A review of "Hellboy"

Hellboy    (2004)
Director: Guillermo Del Toro.
Based on the Mike Mignola comic book of the same name.
Starring: Ladislav Beran (Kroenen), Selma Blair (Liz Sherman), Rupert Evans (Agent John Myers), Bridget Hodson (Ilsa), John Hurt (Prof. "Broom"), Doug Jones (Abe Sapien), Corey Johnson (Agent Clay), Ron Perlman (Hellboy/Anung-un-Rama), Karel Roden (Rasputin), Brian Steele (Sammael), Jeffrey Tambor (Tom Manning), Kevin Trainor (Young Prof. "Broom").
     Late in World War II the Nazis, in a desperate attempt to change the course of the war, conduct a ritual to bring forth a demon from hell that will bring about the end of the world and a new Eden. U.S. soldiers interrupt the ceremony and the demon is instead brought up by a professor of the paranormal as a monster fighter (along with others of unique backgrounds and gifts). Sixty years later, those who birthed Hellboy are back for him and the end of the world.
     I loved this movie! Loved it! For anyone who is interested in history and cultural mythology and believes that movies, to some extent, are the telling of old tales in new ways (and some will become tomorrow’s myths), "Hellboy" will definitely keep that belief alive. Not to mention it's simply just one exciting damn fine fun kick *ss movie! There is not a weak performance (onscreen by actors or offscreen by crew) in this film. You do not have to be a fan of the comic to enjoy this movie. It’s fantastic storytelling mix of family devotion, burgeoning love, acceptance of personal power, overcoming prejudice, sacrifice, with action, comedy, horror, comic book stylized evil and one of the eeriest bad guys ever to weld a knife, as well as one of the most intense (and well dressed) villains to ever threaten the earth. 

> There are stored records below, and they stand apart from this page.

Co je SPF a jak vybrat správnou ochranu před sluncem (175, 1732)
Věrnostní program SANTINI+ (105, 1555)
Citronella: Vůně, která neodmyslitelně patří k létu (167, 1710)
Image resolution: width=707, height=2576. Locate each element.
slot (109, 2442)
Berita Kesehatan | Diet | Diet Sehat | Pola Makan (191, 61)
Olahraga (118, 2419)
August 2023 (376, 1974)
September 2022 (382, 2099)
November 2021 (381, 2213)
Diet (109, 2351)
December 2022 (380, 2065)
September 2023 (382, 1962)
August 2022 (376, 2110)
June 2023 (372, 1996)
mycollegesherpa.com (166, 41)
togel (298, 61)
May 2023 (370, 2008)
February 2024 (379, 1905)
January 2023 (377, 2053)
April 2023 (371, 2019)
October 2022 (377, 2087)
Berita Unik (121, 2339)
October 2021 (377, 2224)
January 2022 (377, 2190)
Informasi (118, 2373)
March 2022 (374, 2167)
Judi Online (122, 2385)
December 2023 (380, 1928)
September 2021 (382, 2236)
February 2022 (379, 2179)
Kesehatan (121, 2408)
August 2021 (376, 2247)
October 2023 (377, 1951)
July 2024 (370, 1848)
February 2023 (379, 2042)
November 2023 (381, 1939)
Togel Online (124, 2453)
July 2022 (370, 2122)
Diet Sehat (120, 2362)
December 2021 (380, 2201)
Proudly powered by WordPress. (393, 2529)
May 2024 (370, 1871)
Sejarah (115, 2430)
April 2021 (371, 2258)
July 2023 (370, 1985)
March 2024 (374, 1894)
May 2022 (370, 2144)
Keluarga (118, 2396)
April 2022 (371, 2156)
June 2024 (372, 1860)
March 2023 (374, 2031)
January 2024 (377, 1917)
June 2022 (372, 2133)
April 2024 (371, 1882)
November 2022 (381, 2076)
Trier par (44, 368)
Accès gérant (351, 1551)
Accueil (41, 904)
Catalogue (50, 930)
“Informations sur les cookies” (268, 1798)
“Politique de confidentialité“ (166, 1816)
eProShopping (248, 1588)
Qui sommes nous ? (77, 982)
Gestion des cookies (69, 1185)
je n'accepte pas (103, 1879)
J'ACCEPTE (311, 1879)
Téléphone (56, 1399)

     Ron Perlman has the lead and, as in the past, gives the excellent magic of make up artist Rick Baker life. He takes what would be for most actors stifling full make up and a weighty cumbersome costume and gives the audience a being with the flesh of a demon, the voice of a dark angel, the attitude of a blue collar worker, the humor of a college student, the mind of a professor, the heart of a young man in love, and the soul of a human being. 
     Favorite line: "There are things that go bump in the night Agent Myers, make no mistake about that, and we are the ones who bump back."
     Favorite line spoken by Ron Perlman (a lot): "Awe, crap."
     I highly recommend getting both the 2 DVD special edition and the 3 DVD director's cut if only for the different commentaries that director Guillermo Del Toro does for each version (he’ll get Best Director/Picture Oscars one day, right along with Best Screenplay, and there should also be a new category created due to his inspiration: Best Commentary).